Construction of the EutS BioBrick compatible part
Using the part EutSMNLK (BBa_K311004), we PCR amplified out the S protein of the operon and cloned it alone onto a plasmid backbone. Testing using our two-plasmid system has demonstrated that EutS does indeed produce localization of EutC tagged fluorescent proteins, as described in Schmidt-Dannert et al. 2016 (PMID: 27063436). Our system is fully BioBrick compatible and extremely simple, producing localization and compartmentalization with a minimum of necessary protein expression.
Two-Plasmid System localizes fluorescent proteins
We used standard BioBrick plasmids pSB4A5 and and introduced high (BBa_314100), low (BBa_314100), and lactose (BBa_K314103) promoters with the EutS compartmental structure protein (BBa_2129001), along with a EutC1-19 tagged enhanced GFP fluorescent protein (BBa_2129003) on pSB1K3 with the same high and low promoters as well as an arabinose inducible promoter (BBa_2129006, 007). Comparative localization was demonstrated by comparison to fluorescent microscopy of non-EutS expressing cells.
Fluorescent microscopy demonstrates increased localization of fluorescent proteins when the EutS plasmid is present. We have demonstrated and characterized this using three different EutS promoter systems and found that of the three, EutS Mid and Low (BBa_2129004,005) produce the best results. Some characterization was attempted using an IPTG-inducible cassette, however due to the medium no particular difference in expression was observed in non-IPTG media.

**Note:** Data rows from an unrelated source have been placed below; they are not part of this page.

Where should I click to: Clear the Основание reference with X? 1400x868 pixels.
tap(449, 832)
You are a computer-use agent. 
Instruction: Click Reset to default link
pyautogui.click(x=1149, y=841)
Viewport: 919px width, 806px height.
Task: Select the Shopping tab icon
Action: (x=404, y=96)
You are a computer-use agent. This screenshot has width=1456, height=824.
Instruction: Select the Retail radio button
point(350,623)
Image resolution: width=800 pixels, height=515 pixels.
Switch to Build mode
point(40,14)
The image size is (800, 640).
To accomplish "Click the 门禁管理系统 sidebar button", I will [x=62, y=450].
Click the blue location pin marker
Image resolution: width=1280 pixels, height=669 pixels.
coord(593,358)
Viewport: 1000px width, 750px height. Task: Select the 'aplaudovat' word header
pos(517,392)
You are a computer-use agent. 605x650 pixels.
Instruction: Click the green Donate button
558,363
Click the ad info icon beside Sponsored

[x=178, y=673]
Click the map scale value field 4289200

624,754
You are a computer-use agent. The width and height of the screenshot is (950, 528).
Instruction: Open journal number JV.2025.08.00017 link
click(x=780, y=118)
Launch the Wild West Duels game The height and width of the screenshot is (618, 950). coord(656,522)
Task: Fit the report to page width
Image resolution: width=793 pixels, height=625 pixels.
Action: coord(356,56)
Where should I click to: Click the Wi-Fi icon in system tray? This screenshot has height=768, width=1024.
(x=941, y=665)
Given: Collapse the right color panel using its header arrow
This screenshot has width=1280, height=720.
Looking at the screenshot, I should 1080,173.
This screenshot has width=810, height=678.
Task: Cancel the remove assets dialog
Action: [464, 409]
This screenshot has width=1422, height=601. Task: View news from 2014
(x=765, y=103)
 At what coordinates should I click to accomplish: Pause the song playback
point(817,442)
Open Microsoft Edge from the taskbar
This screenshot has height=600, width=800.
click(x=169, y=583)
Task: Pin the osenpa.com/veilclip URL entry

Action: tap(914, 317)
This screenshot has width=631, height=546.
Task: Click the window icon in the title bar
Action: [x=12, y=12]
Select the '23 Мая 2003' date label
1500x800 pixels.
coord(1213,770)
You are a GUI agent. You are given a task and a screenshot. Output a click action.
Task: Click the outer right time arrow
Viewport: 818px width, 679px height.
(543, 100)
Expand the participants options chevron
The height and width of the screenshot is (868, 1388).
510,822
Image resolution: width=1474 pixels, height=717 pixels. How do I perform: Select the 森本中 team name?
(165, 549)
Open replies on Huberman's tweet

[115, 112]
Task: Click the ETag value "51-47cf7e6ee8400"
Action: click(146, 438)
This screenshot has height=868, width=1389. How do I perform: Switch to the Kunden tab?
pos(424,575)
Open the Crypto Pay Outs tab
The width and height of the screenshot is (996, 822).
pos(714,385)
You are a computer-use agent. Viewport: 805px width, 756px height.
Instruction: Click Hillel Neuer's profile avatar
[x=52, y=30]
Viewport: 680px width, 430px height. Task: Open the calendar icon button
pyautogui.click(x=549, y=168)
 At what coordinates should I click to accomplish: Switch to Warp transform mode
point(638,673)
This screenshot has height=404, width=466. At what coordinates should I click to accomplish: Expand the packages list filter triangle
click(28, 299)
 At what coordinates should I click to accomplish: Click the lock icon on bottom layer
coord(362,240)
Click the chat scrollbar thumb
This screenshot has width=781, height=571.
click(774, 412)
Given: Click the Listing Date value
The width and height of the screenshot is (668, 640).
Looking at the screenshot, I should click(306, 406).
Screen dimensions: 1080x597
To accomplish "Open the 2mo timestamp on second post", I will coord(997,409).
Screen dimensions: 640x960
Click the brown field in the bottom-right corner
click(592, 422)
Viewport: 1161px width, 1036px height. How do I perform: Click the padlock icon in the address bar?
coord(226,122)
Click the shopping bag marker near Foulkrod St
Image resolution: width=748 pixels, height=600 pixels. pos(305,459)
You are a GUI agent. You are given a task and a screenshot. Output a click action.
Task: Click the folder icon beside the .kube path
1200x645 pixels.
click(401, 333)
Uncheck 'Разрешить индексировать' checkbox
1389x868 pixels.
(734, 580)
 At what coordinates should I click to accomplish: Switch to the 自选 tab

Localization of the EutC1-19 - eGFP system was tested with low, high, and arabinose cassettes on pSB1K3. Localization was always noticeable with good levels of EutS expression, however, cells would frequently overexpress eGFP resulting in sporadic cells being extremely fluorescent and making visualization of surrounding cells more difficult. The best results can be seen with EutS with a low cassette (BBa_2129006) and araC-Pbad (BBa_K808000)under non-arabinose added medium using Luria-Bertani broth (this is documented behavior on the parts page for BBa_K808000).